According to StreamTV:

  • Disruptive or unnatural streaming advertising breaks feel 16% more intrusive to viewers
  • Poorly timed ads make viewers 14% less likely to recall those ads later on

The streaming services facing the most backlash from these kinds of ads are ones with newly introduced ad tiers. When this happens “breaks are inserted into programming originally designed to be ad-​free.” This is problematic because that programming doesn’t “have natural pauses or placements for commercials built in.”

So, service providers need to have plans in place to ensure natural ad breaks for every ad tier. If they don’t, not only will ads fail, viewers may not use that service if the poor ad placement continues.

Ensure Ad Diversity

Another study by StreamTV Insider highlights another CTV/​FAST TV streaming advertising problem: repeated ads.

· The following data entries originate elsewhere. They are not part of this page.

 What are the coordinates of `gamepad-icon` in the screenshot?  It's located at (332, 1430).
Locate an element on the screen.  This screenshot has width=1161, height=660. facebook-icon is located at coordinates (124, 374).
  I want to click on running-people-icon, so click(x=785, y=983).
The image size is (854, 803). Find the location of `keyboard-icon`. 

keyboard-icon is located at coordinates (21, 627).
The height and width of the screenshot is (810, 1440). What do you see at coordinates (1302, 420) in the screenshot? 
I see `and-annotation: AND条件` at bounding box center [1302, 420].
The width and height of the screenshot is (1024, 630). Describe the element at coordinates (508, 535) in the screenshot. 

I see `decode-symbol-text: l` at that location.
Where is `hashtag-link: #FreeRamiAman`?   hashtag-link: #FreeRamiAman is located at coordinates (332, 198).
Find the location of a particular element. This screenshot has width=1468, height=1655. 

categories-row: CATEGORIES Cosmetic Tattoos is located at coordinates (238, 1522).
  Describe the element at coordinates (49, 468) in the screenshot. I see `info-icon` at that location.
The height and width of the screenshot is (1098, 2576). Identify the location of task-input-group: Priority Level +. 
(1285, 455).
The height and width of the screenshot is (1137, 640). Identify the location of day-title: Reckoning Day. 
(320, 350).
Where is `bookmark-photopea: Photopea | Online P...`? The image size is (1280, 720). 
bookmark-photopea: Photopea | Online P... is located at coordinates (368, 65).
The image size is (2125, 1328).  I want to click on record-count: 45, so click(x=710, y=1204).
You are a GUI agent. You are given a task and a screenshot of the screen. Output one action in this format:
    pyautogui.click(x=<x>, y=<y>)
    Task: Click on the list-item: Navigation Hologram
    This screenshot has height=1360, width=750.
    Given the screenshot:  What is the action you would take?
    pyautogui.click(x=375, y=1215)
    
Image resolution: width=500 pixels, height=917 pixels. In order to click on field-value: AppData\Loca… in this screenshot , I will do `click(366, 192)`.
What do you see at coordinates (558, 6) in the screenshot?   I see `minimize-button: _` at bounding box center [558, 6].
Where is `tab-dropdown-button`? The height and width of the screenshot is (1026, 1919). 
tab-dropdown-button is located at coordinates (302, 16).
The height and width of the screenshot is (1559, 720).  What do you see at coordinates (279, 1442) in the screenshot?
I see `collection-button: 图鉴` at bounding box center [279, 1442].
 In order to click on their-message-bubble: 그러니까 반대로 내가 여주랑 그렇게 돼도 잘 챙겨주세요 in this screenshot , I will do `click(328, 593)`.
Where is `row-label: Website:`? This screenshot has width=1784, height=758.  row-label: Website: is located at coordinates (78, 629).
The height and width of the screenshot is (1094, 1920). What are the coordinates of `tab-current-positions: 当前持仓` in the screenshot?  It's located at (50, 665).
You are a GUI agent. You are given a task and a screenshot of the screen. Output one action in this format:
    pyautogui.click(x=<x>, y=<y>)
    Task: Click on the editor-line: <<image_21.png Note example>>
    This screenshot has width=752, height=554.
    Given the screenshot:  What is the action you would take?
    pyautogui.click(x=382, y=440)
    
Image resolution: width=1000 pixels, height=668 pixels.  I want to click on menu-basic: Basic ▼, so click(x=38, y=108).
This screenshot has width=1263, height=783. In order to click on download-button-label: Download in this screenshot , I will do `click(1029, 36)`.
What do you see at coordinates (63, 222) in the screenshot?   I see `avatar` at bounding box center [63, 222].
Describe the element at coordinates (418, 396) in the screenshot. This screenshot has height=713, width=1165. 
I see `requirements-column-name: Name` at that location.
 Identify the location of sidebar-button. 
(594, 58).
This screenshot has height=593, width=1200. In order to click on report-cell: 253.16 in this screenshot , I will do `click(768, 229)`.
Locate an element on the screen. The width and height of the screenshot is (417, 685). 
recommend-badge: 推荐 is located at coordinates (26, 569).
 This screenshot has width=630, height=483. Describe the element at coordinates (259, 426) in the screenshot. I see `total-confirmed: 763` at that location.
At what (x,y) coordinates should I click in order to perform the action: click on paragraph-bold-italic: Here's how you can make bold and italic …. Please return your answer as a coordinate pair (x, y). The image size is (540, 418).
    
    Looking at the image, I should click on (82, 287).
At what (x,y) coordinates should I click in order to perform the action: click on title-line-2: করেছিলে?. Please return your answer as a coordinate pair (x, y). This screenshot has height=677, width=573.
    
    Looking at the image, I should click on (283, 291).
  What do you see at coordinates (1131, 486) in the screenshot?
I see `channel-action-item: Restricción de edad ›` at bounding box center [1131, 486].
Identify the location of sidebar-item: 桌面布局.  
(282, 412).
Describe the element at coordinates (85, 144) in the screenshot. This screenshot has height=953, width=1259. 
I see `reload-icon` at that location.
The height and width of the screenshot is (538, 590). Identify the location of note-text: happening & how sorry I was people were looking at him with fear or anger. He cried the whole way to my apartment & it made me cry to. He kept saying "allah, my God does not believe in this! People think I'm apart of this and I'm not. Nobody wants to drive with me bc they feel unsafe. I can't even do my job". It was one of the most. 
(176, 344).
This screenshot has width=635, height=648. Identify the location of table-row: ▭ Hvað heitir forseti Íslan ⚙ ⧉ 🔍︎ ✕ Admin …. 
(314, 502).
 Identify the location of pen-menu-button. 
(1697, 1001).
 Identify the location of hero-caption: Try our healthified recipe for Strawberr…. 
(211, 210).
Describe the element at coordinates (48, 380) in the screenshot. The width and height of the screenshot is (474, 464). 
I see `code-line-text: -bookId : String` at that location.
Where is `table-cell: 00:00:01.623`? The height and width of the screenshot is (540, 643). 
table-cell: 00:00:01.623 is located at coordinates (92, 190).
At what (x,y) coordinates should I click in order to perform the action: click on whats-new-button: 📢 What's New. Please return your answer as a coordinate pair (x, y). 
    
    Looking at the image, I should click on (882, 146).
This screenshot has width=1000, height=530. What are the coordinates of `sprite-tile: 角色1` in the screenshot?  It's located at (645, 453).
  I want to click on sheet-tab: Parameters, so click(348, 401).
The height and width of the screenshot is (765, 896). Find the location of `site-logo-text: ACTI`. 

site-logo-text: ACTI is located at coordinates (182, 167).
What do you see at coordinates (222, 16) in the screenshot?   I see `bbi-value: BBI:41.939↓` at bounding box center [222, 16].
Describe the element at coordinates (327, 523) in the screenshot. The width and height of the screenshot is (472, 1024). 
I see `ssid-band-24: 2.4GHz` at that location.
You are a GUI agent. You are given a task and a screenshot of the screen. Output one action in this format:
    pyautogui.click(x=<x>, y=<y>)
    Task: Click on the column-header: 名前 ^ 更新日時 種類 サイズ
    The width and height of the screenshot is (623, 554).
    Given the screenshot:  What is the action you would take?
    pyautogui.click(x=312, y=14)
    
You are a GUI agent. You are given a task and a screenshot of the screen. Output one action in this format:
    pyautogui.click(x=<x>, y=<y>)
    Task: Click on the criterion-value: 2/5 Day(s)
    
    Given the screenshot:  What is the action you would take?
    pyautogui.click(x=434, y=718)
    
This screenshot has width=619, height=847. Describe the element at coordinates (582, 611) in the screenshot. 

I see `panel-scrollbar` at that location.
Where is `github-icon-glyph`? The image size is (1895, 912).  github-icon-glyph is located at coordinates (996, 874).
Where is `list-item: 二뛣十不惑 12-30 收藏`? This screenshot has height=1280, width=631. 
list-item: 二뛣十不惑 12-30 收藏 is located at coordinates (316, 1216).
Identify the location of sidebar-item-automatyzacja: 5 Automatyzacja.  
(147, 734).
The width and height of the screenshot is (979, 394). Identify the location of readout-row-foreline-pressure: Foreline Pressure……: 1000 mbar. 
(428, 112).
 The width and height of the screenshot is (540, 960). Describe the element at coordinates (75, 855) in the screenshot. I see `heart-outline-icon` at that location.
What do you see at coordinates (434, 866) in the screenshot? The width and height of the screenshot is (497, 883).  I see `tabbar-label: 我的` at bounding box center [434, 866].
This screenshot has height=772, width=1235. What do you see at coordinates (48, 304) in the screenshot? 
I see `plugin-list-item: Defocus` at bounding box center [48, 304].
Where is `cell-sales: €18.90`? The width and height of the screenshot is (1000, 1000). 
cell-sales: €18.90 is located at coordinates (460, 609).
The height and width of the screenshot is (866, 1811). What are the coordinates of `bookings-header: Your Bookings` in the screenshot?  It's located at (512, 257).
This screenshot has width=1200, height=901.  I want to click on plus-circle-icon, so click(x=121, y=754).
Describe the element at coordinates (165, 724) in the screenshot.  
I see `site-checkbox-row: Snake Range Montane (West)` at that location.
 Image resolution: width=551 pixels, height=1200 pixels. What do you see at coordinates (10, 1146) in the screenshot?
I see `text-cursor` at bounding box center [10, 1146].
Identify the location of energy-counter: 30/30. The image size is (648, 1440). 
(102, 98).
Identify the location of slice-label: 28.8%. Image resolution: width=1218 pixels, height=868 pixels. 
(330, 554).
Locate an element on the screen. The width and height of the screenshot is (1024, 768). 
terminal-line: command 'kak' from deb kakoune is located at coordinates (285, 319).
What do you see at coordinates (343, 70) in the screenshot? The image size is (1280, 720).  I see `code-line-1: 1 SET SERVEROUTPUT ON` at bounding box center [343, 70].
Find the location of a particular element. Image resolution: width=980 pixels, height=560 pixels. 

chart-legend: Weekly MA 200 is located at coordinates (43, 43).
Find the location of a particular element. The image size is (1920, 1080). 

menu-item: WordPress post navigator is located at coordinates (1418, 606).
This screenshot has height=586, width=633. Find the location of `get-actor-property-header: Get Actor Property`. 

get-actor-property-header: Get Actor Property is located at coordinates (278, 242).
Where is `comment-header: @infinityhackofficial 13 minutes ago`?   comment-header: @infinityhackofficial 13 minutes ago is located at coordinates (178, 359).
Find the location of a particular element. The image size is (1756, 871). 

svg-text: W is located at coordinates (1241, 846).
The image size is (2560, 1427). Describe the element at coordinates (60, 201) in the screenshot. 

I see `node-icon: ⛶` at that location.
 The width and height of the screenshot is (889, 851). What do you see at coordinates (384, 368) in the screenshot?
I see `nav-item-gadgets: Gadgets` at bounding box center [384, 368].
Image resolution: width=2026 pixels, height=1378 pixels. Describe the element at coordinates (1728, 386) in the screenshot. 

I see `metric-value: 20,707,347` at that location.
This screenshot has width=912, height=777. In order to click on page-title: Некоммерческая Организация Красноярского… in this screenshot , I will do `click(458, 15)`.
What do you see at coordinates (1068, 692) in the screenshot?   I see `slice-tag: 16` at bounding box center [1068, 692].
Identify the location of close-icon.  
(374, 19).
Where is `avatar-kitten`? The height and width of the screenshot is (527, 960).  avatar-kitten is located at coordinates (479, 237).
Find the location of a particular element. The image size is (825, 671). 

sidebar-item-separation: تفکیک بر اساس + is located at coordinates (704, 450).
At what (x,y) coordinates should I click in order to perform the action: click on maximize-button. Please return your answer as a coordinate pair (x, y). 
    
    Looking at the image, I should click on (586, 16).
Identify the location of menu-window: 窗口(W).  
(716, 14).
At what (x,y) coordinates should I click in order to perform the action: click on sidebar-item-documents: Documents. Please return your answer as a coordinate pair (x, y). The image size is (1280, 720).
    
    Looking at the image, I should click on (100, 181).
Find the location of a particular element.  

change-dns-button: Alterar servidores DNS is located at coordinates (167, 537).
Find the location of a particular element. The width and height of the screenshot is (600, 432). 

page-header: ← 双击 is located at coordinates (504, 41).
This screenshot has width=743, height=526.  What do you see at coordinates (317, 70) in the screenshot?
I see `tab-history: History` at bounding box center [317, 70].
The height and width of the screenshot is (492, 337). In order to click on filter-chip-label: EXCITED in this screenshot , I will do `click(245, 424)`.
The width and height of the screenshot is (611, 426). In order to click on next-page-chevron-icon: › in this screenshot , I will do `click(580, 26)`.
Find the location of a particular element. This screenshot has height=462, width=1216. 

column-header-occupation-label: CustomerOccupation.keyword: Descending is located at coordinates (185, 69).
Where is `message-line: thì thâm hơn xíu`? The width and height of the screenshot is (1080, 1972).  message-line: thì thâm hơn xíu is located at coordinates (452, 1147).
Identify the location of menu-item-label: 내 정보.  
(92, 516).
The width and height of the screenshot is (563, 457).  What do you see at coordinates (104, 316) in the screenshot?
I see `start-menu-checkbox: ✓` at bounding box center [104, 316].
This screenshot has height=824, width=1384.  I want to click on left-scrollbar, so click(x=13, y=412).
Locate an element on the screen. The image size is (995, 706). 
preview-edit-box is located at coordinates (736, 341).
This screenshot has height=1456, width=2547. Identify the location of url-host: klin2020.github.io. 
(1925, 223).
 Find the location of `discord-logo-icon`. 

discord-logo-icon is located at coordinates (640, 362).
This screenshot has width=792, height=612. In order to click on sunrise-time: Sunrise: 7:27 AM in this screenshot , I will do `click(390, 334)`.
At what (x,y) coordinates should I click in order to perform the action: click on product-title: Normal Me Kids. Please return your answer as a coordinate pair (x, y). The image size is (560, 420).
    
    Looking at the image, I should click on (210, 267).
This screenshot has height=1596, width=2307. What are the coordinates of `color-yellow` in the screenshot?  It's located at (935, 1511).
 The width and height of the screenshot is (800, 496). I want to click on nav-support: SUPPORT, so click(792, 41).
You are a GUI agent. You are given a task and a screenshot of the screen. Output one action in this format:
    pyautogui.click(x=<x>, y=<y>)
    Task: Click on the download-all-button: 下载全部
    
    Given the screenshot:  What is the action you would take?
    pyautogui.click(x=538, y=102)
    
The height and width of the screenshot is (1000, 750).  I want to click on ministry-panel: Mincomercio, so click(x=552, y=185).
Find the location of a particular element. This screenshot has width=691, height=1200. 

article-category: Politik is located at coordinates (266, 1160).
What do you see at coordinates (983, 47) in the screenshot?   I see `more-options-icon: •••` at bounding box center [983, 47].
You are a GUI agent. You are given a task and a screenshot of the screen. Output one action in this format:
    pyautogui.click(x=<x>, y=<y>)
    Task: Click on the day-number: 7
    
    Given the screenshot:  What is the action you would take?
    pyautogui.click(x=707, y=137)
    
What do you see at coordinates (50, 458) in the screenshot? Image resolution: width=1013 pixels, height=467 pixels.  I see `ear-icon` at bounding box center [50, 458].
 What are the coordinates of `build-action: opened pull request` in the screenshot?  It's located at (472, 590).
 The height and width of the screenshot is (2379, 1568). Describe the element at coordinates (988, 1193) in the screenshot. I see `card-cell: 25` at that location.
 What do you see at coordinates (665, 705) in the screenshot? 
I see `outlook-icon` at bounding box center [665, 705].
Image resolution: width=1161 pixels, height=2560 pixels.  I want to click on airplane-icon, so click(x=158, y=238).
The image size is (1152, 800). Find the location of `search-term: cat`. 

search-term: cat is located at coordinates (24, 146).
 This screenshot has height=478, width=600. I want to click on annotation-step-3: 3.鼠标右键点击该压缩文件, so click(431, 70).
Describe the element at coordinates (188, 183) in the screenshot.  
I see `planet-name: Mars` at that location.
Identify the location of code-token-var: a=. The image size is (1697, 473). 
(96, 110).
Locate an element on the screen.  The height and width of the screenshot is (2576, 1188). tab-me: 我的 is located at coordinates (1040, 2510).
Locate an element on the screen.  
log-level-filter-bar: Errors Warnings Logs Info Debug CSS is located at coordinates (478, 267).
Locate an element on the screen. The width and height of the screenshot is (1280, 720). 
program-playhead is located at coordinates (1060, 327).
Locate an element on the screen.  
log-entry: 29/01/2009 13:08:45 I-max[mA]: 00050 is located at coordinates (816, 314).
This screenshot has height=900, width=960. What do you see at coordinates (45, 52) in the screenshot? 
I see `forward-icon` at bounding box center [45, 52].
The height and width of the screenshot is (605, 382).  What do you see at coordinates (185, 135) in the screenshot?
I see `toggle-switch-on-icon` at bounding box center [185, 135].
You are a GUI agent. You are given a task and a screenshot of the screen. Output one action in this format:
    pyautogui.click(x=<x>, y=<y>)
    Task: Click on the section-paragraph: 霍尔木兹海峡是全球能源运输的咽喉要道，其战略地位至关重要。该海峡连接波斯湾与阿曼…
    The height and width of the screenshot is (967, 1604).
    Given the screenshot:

This tends to happen a lot when the service provider takes hypertargeting too far.

One of the biggest appeals of CTV is that it provides precise audience targeting. This plays a big part in assuring ad relevance. However, if the audience is too narrowed, there might be a lack of ads for that particular audience segment.

Ad relevancy is obviously critical to ad success. But those efforts fall short when they mean that viewers are seeing the same few ads on repeat. Widen the ad targeting to diversify the ads viewers see to make them more effective.

Limit Accepted Ad Length

Streaming services can’t determine how long a brand’s ads are. But they can set limits on the length of ads they’ll let air on their services.

The shorter the streaming advertising, the better. According to a previous SalesFuel blog:

  • 66% of consumers will finish videos that are less than one minute long
  • 56% will watch a full video that’s between one and two minutes long

If ads get above that length of time, viewers finishing the ads will fall to half or less. So, three minutes is the absolute longest the ads streaming services air should be.

Conclusion

Don’t take any of this to mean that consumers don’t like ad-​supported streaming services. (Just check out your client’s target audience’s profile on AudienceSCAN on AdMall by SalesFuel to see otherwise.) But their positive perception of those ads depends entirely on ensuring their disruption to audience viewing is minimal.

Following these four tips can help minimize streaming ad disruptions, making them more effective. If media reps can promise their clients that their format won’t have these problems, you’ll land more streaming advertising deals.